§ **What you are asked to do**
Keep only the lines from the start of the data through the line containing "Given: Click Neues Passwort erstellen link", and output them exactly.

[Data records]
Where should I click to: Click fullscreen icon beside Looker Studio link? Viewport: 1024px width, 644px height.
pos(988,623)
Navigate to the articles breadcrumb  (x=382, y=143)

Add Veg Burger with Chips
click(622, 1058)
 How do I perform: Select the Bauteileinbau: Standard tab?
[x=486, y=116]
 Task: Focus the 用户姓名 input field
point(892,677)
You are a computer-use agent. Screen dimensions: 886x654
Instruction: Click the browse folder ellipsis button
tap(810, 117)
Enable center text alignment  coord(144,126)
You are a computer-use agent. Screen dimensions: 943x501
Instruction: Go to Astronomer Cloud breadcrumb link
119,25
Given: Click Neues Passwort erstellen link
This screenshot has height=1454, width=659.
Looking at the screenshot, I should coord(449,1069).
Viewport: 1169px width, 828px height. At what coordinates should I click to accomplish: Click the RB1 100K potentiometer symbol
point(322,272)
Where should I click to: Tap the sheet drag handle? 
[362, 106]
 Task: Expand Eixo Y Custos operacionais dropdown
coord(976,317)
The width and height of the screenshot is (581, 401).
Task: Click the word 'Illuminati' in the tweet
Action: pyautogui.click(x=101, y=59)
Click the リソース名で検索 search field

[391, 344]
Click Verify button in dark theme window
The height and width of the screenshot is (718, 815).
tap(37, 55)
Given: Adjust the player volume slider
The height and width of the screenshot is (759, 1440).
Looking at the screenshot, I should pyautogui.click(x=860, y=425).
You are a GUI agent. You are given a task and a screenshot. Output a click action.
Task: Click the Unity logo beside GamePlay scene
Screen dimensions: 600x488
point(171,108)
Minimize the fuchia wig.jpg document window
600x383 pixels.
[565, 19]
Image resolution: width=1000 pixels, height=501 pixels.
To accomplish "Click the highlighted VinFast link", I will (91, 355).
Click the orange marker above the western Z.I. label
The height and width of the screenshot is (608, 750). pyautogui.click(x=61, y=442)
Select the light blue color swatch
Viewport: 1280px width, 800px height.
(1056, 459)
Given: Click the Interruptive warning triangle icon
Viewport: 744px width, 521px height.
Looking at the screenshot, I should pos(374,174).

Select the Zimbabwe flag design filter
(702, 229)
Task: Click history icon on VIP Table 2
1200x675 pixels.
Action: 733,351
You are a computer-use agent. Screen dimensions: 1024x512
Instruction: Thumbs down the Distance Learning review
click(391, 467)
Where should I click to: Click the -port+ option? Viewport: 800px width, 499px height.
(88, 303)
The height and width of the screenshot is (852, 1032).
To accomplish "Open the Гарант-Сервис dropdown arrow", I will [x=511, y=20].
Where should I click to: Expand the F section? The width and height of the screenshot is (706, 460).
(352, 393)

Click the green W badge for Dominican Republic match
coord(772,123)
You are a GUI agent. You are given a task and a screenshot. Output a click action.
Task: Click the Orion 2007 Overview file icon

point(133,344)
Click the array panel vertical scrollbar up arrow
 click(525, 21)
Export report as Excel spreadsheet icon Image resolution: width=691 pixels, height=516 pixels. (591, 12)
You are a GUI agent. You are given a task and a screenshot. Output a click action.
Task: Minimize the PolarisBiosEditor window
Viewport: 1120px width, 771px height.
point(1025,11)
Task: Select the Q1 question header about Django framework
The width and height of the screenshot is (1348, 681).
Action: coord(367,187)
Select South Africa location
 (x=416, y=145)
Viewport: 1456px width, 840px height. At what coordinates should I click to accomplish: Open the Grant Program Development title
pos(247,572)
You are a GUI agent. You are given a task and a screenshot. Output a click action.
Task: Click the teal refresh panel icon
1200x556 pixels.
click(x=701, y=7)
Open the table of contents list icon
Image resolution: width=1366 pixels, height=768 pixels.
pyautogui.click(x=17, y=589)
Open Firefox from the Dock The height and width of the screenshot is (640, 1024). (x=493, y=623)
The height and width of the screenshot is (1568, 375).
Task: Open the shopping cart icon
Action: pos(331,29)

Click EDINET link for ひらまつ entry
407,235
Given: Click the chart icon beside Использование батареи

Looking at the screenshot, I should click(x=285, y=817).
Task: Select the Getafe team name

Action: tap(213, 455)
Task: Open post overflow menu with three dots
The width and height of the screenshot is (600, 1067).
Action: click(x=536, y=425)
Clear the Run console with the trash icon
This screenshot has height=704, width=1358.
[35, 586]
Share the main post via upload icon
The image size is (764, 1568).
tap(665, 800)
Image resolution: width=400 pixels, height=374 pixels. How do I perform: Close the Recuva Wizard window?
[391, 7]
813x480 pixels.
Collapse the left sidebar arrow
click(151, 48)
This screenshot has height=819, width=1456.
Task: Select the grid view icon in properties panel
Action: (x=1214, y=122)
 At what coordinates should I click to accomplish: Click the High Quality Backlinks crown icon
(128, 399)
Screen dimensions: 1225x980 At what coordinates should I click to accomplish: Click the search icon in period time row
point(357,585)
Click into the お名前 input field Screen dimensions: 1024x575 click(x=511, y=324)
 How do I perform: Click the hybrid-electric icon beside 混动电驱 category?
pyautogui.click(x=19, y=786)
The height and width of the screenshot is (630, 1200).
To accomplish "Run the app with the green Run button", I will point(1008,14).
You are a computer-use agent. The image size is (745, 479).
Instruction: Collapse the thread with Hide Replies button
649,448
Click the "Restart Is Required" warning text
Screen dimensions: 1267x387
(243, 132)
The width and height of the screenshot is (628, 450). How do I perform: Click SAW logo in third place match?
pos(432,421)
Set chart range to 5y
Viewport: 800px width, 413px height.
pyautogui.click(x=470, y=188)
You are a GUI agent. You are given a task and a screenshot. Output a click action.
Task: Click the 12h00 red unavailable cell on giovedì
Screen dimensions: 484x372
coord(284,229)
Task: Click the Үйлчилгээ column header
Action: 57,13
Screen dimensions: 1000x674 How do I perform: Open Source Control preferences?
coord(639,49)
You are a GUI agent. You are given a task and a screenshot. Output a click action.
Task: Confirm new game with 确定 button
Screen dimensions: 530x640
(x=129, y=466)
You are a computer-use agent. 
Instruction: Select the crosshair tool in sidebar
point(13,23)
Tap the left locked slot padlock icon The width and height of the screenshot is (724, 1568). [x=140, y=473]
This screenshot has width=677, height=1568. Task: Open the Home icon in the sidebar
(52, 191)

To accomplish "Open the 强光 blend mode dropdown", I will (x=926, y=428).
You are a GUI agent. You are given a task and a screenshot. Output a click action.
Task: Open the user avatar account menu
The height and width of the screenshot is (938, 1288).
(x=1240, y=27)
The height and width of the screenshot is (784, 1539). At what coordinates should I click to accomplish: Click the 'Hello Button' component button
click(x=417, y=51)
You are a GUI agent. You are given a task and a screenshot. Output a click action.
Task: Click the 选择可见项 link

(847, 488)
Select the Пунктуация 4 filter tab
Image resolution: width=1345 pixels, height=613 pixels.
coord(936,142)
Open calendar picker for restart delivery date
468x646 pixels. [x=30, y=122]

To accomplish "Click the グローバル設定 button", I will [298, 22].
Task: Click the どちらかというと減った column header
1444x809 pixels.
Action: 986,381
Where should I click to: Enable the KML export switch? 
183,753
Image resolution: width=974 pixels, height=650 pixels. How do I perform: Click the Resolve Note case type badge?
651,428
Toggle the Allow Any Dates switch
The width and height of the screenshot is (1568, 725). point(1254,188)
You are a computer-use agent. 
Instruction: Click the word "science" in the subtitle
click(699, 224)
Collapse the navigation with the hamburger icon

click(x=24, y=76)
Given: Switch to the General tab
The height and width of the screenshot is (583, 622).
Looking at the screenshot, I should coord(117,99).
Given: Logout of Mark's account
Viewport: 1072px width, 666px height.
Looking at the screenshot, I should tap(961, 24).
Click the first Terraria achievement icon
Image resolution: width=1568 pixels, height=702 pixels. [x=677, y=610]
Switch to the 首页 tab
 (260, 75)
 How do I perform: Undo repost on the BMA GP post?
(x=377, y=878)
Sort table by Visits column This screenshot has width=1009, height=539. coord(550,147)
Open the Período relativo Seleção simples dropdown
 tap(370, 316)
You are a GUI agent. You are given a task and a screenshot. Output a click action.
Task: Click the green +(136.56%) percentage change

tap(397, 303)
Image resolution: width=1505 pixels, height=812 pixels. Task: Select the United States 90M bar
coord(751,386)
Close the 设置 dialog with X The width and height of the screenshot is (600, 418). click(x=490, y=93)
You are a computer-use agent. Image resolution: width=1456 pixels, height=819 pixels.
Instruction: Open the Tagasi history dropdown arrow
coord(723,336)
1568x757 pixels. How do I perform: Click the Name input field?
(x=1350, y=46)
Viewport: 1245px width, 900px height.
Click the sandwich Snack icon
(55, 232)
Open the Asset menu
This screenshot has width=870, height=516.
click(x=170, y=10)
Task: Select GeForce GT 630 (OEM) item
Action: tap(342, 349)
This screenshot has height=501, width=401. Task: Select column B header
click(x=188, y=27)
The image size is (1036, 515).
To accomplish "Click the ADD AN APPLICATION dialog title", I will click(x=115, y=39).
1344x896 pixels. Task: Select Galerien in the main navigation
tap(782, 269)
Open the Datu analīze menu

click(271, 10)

§ **Task result**
Where should I click to: Click fullscreen icon beside Looker Studio link? Viewport: 1024px width, 644px height.
pos(988,623)
Navigate to the articles breadcrumb  (x=382, y=143)

Add Veg Burger with Chips
click(622, 1058)
 How do I perform: Select the Bauteileinbau: Standard tab?
[x=486, y=116]
 Task: Focus the 用户姓名 input field
point(892,677)
You are a computer-use agent. Screen dimensions: 886x654
Instruction: Click the browse folder ellipsis button
tap(810, 117)
Enable center text alignment  coord(144,126)
You are a computer-use agent. Screen dimensions: 943x501
Instruction: Go to Astronomer Cloud breadcrumb link
119,25
Given: Click Neues Passwort erstellen link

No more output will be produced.